Issues relates to Poultry Production on Water and Soil-
Most poultry manure and litter are applied to land near poultry production farms. With few exceptions, this is the preferred practice in developing countries and elsewhere. Such land management of poultry by-products brings the risk of surface and groundwater contamination from potential pollutants contained in the manure and litter. Its value depends on several factors, including the agronomic potential of the receiving crop(s) to utilize the waste nutrients, the receiving soil type and specific geological conditions of the land being utilized, the distance to nearby surface and groundwaters, the amount of vegetated areas (riparian buffers) adjacent to nearby surface waters, and the climate.
Nutrient loading and build-up within a geological region is ecologically important and has an impact on the diversity and productivity of essential, naturally occurring living organisms within that region.
The issue is increasingly complex owing to the trend for producing meat and eggs under intensified systems that require grain to be imported into production regions to meet feedstock requirements. This often leads to nutrient imbalances, and adverse environmental or health effects can occur when land application of the nutrients exceeds crop utilization potential, or if poor management results in nutrient loss due to soil erosion or surface runoff during rainfall. Surface or groundwater contamination by manure nutrients and pathogens is especially serious if drinking-water supplies are affected.
The primary nutrients of concern are nitrogen and phosphorus. The nitrogen compounds contained in manure and litter are very dynamic and can be removed from land by uptake of the receiving crop harvest or by conversion to gases that volatilize into the atmosphere in the form of ammonia, nitrous oxides or harmless di-nitrogen.

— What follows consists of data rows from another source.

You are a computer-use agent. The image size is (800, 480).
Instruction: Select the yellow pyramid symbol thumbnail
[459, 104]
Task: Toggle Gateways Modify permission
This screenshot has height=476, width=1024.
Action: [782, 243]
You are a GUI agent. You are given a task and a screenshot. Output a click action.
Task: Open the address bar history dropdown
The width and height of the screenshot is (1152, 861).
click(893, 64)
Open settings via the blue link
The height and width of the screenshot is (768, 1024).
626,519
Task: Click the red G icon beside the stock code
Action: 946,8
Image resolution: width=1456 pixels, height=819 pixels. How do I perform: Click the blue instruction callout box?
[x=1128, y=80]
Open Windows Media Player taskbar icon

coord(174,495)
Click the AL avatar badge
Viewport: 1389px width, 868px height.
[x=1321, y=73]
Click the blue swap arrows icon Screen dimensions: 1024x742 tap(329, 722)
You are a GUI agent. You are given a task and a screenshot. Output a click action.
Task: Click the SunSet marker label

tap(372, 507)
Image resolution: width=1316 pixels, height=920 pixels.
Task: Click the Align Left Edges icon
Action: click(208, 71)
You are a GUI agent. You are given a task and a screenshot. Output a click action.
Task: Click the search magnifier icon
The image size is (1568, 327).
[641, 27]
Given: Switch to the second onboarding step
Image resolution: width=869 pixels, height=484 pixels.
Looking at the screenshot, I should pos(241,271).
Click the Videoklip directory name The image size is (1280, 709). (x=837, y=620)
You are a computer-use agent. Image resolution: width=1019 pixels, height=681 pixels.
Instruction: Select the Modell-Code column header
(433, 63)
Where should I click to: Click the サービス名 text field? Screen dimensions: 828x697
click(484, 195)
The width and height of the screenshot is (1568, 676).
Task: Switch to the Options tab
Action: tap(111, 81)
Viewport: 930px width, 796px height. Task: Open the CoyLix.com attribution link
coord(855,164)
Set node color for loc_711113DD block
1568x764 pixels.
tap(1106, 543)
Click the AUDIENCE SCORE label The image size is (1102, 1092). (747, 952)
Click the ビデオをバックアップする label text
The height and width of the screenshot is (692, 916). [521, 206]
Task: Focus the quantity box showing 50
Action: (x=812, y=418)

Nitrogen is also very mobile in soil, and may be transported to groundwater and/or nearby surface waters. Unlike nitrogen, phosphorus in manure and litter is very immobile, but can leach into shallow groundwater or laterally transport to surface waters via erosion or subsurface runoff under certain climatic, soil and phosphorus concentration conditions.
Nitrogen in the form of nitrates in drinking-water can cause adverse health effects; and both nitrogen and phosphorus in certain concentrations and environmental conditions can result in degradation of surface waters. Regarding nutrient loading from poultry manure and litter, the focus is mainly on nitrogen and phosphorus, but certain metals such as copper and zinc, which may also be contained in poultry excreta, should also be considered when planning long-term sustainable nutrient balance in soils receiving poultry waste.